Dalam buku hasil penelitian ini
mengambil sumber data dari ungkapan tradisional, cerita pantun Lutung kasarung,
Sanghyang siksa kandang Karesian, Sawer Panganten, roman Pangeran Kornel dan Mantri
Jero.
Dari kelima
sumber data tersebut terdapat perbedaan terutama dirasakan terletak pada
lapisan masyarakat yang mana yang dijadikan sasaran oleh masing-masing sumber
datanya. Pantun Lutung Kasarung dan novel Pangeran Kornel serta Mantri Jero sasarannya
lebih diarahkan kepada lapisan masyarakat golongan pengusa. Sementara Sanghyang
Siksakandang Karesian, sawer panganten, dan ungkapan tradisional, nampaknya
lebih bebas dari ikatan pelapisan masyarakat dan lebih berlaku umum.

- Cuplikan Data
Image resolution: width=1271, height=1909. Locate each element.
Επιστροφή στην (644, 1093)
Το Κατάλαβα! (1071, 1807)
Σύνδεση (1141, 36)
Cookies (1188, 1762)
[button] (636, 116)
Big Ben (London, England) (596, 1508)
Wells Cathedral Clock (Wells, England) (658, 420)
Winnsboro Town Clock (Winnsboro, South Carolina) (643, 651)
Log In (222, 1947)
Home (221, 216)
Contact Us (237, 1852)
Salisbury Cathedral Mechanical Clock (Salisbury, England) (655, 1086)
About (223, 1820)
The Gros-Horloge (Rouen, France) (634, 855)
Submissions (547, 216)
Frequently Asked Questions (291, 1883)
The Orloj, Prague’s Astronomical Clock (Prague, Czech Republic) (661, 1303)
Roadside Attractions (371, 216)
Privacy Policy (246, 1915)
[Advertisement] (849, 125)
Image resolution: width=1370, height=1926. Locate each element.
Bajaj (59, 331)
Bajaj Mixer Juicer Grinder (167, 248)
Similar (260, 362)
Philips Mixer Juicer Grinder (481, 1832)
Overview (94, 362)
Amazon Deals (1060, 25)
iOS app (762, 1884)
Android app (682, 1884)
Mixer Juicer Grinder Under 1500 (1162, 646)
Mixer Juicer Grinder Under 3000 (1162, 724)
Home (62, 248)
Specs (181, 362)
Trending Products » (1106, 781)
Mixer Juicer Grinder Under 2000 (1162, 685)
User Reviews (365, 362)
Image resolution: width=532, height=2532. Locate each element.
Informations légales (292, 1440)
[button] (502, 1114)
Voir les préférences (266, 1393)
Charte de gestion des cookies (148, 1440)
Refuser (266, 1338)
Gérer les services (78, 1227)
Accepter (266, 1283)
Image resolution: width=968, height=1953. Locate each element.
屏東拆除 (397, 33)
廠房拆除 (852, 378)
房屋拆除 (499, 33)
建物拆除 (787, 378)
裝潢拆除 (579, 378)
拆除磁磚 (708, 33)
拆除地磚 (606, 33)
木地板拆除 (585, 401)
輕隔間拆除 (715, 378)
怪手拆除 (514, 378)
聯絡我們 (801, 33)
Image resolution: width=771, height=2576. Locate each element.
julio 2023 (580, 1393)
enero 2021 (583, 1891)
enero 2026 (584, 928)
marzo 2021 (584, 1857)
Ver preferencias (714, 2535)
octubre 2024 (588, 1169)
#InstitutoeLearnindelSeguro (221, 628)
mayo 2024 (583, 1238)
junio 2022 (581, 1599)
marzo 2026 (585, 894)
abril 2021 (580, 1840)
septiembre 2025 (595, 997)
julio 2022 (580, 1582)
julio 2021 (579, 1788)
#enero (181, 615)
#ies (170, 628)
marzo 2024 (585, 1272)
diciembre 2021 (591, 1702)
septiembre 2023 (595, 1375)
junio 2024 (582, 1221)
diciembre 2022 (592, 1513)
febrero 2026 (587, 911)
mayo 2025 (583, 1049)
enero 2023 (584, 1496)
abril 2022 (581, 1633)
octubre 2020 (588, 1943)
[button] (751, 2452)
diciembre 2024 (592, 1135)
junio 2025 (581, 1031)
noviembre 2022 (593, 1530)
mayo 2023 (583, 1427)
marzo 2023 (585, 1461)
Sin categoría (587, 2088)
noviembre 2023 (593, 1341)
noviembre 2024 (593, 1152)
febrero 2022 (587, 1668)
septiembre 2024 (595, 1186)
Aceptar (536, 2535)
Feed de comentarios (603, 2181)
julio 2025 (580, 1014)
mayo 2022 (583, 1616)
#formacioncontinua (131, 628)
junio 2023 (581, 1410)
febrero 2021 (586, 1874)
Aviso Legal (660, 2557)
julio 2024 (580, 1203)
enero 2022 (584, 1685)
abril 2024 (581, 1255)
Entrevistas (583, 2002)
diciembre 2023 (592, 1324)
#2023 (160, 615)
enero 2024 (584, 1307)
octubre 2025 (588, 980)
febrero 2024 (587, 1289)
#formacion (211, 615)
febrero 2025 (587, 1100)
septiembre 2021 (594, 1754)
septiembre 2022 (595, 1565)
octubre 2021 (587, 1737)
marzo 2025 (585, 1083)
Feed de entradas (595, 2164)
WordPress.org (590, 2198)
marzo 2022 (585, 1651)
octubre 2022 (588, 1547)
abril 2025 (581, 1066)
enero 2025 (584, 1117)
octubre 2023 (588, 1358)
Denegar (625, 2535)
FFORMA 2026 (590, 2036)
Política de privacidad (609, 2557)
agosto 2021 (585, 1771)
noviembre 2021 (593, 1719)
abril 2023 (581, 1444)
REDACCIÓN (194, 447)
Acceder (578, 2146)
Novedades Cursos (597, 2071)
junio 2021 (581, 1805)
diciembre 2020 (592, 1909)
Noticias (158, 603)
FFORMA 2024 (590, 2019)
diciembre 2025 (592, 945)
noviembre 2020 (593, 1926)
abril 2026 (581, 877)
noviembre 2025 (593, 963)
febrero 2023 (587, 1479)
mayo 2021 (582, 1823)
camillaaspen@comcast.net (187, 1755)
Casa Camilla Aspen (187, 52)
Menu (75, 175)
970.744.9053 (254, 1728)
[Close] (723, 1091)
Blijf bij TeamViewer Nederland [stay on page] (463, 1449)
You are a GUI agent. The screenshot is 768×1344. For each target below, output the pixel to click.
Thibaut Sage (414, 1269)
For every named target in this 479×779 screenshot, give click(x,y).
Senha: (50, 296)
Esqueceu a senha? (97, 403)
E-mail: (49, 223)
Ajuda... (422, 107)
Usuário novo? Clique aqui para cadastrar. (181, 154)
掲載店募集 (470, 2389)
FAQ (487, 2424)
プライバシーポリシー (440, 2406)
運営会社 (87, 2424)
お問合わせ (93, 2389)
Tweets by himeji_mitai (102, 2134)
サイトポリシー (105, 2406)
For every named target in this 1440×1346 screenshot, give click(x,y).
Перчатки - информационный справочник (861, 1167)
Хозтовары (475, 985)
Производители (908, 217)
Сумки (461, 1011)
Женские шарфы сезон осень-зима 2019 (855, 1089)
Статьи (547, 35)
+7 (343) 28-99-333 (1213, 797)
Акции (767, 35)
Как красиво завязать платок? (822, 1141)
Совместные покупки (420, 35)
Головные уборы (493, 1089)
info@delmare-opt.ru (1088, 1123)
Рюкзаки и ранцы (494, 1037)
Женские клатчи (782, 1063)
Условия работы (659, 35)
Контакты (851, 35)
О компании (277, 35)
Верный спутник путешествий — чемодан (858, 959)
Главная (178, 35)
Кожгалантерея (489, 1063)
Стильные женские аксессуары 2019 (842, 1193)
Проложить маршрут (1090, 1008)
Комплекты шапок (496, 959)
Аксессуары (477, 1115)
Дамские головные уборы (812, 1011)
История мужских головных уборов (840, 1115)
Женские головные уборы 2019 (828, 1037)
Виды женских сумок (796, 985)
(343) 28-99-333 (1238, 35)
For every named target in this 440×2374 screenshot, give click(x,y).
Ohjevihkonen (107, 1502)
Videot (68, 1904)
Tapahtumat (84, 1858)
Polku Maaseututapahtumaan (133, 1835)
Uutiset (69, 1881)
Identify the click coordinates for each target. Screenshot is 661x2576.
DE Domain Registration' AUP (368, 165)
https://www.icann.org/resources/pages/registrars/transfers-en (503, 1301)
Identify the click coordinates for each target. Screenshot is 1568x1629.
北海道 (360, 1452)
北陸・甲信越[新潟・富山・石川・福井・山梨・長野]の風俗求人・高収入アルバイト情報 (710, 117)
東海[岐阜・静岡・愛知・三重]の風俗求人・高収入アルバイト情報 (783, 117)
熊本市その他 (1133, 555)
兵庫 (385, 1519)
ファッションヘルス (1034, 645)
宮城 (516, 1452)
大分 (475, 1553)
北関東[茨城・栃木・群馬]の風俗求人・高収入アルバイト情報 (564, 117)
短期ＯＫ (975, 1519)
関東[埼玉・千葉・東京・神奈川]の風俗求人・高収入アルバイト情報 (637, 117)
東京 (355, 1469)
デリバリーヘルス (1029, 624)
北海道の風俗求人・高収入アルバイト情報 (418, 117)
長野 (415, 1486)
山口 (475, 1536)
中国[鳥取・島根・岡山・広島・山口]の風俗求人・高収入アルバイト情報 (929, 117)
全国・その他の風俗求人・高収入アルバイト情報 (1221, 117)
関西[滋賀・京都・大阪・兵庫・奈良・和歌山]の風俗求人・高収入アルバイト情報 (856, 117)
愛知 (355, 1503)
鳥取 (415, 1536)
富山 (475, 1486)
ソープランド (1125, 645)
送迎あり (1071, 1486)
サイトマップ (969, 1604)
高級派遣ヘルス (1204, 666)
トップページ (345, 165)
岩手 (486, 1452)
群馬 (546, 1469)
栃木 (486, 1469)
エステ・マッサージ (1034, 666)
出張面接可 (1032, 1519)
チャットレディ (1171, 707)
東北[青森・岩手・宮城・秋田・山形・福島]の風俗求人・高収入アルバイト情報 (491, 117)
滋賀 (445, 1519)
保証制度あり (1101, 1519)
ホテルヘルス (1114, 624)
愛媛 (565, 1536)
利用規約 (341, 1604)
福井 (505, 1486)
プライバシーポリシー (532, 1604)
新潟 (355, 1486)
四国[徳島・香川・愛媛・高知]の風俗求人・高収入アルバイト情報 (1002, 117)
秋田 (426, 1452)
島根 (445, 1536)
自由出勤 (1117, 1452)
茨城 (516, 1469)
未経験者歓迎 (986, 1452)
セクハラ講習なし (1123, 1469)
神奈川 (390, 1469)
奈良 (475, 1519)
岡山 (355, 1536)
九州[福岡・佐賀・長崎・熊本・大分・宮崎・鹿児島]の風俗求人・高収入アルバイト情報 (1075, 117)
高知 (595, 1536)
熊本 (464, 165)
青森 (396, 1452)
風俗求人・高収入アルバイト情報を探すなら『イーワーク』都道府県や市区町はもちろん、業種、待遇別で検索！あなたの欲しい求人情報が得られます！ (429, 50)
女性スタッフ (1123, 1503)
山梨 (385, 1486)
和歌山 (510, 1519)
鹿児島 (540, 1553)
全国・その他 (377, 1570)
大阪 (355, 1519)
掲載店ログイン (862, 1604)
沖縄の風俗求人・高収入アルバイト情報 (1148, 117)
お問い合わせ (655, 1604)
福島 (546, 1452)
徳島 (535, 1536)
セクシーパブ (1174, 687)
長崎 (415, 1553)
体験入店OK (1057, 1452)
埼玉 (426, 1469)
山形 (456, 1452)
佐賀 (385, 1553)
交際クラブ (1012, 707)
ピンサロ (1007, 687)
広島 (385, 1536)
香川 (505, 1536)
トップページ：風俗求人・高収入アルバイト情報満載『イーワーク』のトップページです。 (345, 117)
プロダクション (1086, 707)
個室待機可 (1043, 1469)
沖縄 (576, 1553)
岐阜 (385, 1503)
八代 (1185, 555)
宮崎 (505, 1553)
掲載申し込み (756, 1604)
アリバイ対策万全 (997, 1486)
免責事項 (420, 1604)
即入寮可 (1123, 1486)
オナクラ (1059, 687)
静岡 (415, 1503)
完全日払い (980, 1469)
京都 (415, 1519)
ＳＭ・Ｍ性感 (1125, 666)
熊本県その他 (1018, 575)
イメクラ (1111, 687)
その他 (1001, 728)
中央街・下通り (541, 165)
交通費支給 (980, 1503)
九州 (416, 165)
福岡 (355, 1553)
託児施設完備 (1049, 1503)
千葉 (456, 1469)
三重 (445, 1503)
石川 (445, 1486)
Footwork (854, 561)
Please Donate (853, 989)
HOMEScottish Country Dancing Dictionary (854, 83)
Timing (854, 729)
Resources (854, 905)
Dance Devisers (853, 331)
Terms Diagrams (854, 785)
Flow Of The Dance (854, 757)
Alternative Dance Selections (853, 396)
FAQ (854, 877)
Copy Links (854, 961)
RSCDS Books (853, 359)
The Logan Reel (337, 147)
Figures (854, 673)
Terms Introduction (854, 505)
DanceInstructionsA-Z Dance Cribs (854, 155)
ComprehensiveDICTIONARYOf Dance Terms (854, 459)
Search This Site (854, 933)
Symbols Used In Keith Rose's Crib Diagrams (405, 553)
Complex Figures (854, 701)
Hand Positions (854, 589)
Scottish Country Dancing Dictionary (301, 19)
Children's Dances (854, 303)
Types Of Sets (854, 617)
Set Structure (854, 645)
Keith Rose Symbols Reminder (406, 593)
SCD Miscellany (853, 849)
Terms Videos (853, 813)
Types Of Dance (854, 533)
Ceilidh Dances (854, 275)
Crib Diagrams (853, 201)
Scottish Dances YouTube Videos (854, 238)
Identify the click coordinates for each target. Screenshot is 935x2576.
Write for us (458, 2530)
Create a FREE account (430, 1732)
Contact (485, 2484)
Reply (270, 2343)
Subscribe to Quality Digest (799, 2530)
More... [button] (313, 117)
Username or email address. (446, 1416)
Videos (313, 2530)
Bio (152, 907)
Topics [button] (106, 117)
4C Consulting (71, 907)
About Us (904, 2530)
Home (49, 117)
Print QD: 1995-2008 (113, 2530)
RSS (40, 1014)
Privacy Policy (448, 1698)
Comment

- Tugas yang Dikerjakan
1. Apakah setiap pernyataan berikut sesuai dengan teks tentang sumber data penelitian? Jawab ya atau tidak dan kutip kata-kata penentunya dari teks itu. (a) Pantun Lutung Kasarung terutama ditujukan kepada lapisan masyarakat tertentu. (b) Sawer panganten terikat erat pada pelapisan masyarakat. (c) Perbedaan antarsumber data terutama terletak pada bahasa yang digunakan.
2. Sumber data mana saja yang menurut teks tentang sumber data penelitian tampak lebih bebas dari ikatan pelapisan masyarakat?
3. Lanjutkan teks tentang sumber data penelitian dari kalimat terakhirnya.

- Jawaban yang Diharapkan
1.
(a) Ya: "Pantun Lutung Kasarung dan novel Pangeran Kornel serta Mantri Jero sasarannya lebih diarahkan kepada lapisan masyarakat"
(b) Tidak: "lebih bebas dari ikatan pelapisan masyarakat dan lebih berlaku umum"
(c) Tidak: "terletak pada lapisan masyarakat yang mana yang dijadikan sasaran oleh masing-masing sumber datanya"

2. Sanghyang Siksakandang Karesian, sawer panganten, ungkapan tradisional

3.
Perbedaan
penting lainnya ialah bahwa sumber-sumber data yang dipergunakan dalam
penelitian ini bentuknya bermacam-macam. Cerita Lutung Kasarung disajikan dalam
bentuk narasi yang dibawakan oleh tukang pantun. Siksakandang Karesian
disajikan dalam bentuk himpunan aturan, cerita Pangeran Kornel dan Mantri Jero disajikan
dalam bentuk novel. Sawer panganten disajikan dalam bentuk puisi. Dan, ungkapan
tradisional daerah jawa barat disajikan dalam bentuk kumpulan sejumlah ungkapan
tradisional.
- Tentang manusia sebagai pribadi
Berdasarkan
kelima sumber data tersebut, dapat diidentifikasikan dua pola pandangan hidup
orang sunda tentang manusia sebagai pribadi.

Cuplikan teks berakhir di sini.